--- Alıştırmalar ---
(a) İç çatışmalarla ilgili metne göre Afganistan'daki çatışmalar yüzünden yaklaşık kaç kişi mülteci durumuna düşmüştür?
(b) İç çatışmalarla ilgili metinde adı geçen bütün yer adları hangileridir?
(c) Afganistan ve Endonezya'daki iç çatışmaları anlatan metni son cümlesinden sonra sürdürür müsün?

--- Alıntı metin ---
Yıllardır süren iç savaşlar nedeniyle bir türlü istikrar ve huzura kavuşmamıştır. Barışın sağlanması durumunda Orta Asya ülkeleri üzerinde etkisi olacağı tahmin edilen Afganistan'daki bu iç çatışmalar, dış güçlerin etkisiyle devam etmekte, ambargolar ise en çok masum insanları etkilemektedir. Bu çatışmalar sonucunda 2 milyona yakın kişi hayatını yitirmiştir ve yaklaşık 2.5 milyon kişi mülteci durumuna düşmüştür.
Dünyanın en kalabalık Müslüman ülkesi olan Endonezya'da iç çatışmalar şiddetlenerek devam ediyor. Suharto yönetimi altında çok büyük baskılar gören Endonezyalı Müslümanlardan yüzbinlercesi hayatını yitirdi, binlerce insan kayıp, binlercesi de mülteci konumunda. Daha önceden İslami bir yönetime sahip olan bağımsız Açe Sumatra, Endonezya hükümeti tarafından ilhak edildiğinden beri ülkede olaylar dinmiyor ve ölüm haberleri gelmeye devam ediyor.

--- Çıkarılan satırlar ---
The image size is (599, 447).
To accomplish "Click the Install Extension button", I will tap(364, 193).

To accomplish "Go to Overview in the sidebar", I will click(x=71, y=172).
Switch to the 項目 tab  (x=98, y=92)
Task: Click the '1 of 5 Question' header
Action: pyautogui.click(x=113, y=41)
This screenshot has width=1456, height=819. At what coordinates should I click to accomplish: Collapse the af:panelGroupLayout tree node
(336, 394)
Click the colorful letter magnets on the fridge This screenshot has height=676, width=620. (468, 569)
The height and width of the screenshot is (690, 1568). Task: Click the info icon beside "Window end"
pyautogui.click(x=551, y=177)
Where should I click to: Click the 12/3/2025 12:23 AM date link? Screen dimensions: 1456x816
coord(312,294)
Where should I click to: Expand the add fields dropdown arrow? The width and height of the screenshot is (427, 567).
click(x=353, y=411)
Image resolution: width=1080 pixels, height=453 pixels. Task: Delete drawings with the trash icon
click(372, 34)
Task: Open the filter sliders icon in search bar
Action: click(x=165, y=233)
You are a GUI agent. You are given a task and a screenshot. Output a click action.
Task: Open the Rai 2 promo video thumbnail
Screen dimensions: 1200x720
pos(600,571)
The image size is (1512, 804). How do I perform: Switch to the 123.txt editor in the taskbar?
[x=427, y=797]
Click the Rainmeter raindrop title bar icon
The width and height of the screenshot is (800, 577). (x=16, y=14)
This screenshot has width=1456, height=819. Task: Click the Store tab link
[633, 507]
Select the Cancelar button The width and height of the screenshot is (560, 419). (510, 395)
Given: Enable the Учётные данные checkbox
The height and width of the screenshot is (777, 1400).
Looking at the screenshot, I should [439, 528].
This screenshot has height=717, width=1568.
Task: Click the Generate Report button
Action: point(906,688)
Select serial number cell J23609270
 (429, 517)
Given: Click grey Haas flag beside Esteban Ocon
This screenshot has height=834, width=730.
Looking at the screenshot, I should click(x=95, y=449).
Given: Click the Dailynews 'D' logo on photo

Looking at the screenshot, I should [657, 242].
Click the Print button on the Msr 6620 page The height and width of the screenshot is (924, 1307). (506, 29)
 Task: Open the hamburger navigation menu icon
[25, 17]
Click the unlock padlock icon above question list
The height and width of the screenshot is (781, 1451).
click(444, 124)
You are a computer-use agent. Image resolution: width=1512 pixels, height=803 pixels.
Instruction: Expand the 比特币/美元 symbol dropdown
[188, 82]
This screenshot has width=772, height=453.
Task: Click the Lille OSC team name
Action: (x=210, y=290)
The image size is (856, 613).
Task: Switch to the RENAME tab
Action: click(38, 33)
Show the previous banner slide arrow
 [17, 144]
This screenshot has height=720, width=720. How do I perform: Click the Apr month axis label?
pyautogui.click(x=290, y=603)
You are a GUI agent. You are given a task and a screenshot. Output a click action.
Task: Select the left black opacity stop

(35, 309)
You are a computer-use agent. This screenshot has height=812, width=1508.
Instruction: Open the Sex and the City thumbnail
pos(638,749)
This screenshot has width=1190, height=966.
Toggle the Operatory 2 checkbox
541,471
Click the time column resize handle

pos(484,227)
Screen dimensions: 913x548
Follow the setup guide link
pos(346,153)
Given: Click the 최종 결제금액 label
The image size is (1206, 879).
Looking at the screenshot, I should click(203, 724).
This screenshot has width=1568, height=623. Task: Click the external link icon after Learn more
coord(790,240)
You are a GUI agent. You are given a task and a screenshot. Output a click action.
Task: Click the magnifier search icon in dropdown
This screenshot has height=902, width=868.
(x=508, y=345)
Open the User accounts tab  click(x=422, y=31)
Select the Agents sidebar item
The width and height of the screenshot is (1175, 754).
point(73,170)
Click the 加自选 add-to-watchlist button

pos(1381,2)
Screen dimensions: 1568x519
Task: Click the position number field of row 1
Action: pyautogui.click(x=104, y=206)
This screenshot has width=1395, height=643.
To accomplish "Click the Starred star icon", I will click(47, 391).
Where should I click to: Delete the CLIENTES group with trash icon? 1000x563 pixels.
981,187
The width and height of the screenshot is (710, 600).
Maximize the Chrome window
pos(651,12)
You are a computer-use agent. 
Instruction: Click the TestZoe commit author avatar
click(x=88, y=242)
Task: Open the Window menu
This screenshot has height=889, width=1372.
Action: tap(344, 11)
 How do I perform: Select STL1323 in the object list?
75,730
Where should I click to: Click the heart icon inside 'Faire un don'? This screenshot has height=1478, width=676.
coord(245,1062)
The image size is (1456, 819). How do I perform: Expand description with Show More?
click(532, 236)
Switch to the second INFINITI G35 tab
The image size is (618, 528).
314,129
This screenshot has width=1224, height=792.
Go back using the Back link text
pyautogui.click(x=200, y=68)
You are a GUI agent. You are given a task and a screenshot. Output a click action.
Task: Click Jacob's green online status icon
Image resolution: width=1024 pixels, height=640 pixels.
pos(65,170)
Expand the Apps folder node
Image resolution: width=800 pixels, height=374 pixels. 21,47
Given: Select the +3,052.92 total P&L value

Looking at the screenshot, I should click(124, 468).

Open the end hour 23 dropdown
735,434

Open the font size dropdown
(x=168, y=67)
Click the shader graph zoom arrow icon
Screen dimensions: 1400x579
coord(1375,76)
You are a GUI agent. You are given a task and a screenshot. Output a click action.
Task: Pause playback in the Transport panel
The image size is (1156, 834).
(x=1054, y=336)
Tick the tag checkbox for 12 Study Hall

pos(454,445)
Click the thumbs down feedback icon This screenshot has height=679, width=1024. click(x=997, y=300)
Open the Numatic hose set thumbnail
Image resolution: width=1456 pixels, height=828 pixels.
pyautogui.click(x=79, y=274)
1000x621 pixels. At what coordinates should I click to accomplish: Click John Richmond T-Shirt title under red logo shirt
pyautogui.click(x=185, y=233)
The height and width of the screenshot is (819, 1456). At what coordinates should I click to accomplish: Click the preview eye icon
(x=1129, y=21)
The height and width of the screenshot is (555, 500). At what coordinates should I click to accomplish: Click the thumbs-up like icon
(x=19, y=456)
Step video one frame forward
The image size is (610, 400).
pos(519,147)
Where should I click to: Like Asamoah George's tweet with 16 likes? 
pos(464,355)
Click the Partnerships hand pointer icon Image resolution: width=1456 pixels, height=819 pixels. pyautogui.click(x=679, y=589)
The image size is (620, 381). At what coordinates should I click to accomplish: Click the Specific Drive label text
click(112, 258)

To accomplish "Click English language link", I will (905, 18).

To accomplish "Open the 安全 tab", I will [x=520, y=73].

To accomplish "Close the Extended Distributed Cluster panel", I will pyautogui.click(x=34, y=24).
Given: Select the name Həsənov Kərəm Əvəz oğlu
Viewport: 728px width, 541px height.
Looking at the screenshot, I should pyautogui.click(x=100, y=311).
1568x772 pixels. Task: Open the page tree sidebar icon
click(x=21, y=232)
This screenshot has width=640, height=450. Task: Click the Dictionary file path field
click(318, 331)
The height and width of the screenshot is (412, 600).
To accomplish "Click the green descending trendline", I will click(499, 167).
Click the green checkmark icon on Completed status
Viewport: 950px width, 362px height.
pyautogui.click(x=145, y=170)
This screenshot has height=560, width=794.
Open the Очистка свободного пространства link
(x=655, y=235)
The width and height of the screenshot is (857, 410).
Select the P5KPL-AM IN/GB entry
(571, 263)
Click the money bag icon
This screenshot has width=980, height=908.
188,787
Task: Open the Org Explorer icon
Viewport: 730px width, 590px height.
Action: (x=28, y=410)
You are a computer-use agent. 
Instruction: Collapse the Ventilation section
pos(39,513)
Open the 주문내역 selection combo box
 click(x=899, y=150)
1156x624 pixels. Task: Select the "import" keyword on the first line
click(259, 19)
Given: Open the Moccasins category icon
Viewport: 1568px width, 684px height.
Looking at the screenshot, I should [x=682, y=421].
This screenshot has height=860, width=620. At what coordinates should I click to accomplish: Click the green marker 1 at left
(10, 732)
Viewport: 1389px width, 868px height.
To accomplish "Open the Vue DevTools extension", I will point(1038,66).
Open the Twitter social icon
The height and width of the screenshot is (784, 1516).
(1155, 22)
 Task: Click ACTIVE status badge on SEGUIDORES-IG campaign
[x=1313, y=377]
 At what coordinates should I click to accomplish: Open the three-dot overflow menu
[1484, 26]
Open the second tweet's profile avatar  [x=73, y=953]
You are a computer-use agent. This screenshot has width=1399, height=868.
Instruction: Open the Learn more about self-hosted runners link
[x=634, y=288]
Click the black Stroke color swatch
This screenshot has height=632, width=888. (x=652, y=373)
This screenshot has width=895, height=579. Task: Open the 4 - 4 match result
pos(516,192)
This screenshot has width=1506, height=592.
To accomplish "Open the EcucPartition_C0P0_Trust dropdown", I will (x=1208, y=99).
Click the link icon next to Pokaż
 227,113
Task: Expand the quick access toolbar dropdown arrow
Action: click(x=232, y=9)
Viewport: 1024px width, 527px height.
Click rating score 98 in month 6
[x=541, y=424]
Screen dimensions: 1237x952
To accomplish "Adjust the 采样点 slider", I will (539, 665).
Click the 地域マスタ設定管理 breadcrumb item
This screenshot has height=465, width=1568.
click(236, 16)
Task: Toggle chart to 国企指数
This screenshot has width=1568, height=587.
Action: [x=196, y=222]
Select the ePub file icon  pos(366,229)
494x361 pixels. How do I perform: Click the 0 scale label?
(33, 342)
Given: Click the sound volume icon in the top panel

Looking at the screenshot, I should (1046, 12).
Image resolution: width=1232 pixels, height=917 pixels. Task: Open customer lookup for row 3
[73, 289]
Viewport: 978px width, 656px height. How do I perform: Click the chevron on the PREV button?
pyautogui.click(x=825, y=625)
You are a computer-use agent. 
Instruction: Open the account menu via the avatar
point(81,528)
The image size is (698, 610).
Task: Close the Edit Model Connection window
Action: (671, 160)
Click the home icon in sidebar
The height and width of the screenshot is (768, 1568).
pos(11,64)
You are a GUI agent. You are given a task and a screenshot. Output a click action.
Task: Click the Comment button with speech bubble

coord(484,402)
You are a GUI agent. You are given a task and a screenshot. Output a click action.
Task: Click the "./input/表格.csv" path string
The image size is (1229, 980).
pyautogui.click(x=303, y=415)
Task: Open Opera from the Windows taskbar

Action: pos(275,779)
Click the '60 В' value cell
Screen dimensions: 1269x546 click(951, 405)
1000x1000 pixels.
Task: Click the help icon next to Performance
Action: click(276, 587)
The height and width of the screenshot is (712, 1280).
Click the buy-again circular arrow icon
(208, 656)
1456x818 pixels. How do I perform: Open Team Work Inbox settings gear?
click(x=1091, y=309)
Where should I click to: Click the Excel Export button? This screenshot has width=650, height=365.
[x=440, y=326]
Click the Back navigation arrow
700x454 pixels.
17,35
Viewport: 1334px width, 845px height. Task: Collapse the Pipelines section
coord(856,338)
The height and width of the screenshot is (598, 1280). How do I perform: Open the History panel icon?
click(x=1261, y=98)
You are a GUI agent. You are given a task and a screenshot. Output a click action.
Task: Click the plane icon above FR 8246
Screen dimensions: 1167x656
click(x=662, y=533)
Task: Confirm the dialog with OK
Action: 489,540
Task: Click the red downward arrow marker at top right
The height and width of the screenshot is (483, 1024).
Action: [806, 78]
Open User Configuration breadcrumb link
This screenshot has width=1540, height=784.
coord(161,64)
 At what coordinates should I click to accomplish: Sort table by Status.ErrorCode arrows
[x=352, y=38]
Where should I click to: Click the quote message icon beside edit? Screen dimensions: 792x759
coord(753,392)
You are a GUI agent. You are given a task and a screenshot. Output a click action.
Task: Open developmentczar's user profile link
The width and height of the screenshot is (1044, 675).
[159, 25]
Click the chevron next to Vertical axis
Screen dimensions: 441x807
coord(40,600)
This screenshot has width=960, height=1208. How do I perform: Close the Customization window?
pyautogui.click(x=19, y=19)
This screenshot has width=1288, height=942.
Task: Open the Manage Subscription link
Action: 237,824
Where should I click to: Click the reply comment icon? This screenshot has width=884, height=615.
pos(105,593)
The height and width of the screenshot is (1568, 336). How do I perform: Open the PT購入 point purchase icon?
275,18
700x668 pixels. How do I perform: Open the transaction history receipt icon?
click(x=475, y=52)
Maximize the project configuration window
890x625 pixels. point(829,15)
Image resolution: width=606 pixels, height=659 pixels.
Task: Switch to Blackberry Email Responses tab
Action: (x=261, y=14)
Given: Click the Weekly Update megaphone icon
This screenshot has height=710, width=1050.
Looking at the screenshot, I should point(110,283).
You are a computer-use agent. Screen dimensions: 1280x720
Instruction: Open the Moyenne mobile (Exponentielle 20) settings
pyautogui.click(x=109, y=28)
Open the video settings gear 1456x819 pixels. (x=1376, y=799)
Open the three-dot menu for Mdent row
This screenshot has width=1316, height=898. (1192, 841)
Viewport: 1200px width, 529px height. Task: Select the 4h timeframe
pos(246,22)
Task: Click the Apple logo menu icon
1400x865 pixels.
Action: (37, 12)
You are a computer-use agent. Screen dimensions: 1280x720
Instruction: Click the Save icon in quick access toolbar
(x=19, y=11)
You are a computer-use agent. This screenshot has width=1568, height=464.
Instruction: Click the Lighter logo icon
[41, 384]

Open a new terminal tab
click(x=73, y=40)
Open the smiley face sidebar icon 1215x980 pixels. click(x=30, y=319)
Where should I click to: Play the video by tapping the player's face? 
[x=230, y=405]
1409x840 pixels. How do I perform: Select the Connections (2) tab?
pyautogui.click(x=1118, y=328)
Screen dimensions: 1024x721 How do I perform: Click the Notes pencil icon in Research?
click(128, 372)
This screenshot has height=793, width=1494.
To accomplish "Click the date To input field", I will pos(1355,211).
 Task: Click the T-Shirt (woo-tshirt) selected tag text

--- Beklenen yanıtlar ---
(a) Yaklaşık 2.5 milyon kişi.

(b) Afganistan, Orta Asya, Endonezya, Açe Sumatra

(c)
Keşmir'deki Hint zulmü yarım asıra yakın bir dönemdir, şiddetlenerek devam ediyor. Dünyanın en önemli altın, zümrüt ve yakut yataklarına sahip olan Keşmir halkının tek isteği dinlerini rahatça yaşayabilecekleri, çocuklarını istedikleri gibi eğitebilecekleri, huzurlu ve barış dolu bir hayat. Şu ana kadar yaklaşık 70 bin Keşmirli Müslüman hayatını yitirdi, 5000'e yakın kadın tecavüze uğradı ve on binlerce insan mülteci olarak hayatını devam ettiriyor.
Azerbaycan topraklarının yüzde 20'si halen Ermeniler'in işgali altında bulunuyor. Ermeni güçleri tarafından çok büyük bir etnik soykırıma tabi tutulan ülke halkının, büyük bir bölümü mülteci konumunda yaşıyor. Azerbaycan genelinde oluşturulan 50'den fazla göçmen kampında, 1 milyona yakın Azeri Türkü çok büyük yokluklar, salgın hastalıklarla mücadele ediyor.
Doğu Türkistan'daki Müslüman Türk halkına Komünist Çin yönetimi tarafından uygulanan şiddetli işkence, baskı, insanlık dışı muamele ve haksız tutuklamalar yarım asırdan fazla bir zamandır devam etmektedir. Sadece patlatılan bomba ve termo-nükleer bombaların sonucunda yaklaşık olarak 250 bin kişinin katledildiği tahmin edilmektedir. Son 6 ayda 1700 kişi kurşuna dizildi, 36.000 kişi kurşuna dizilmek için sırada bekliyor.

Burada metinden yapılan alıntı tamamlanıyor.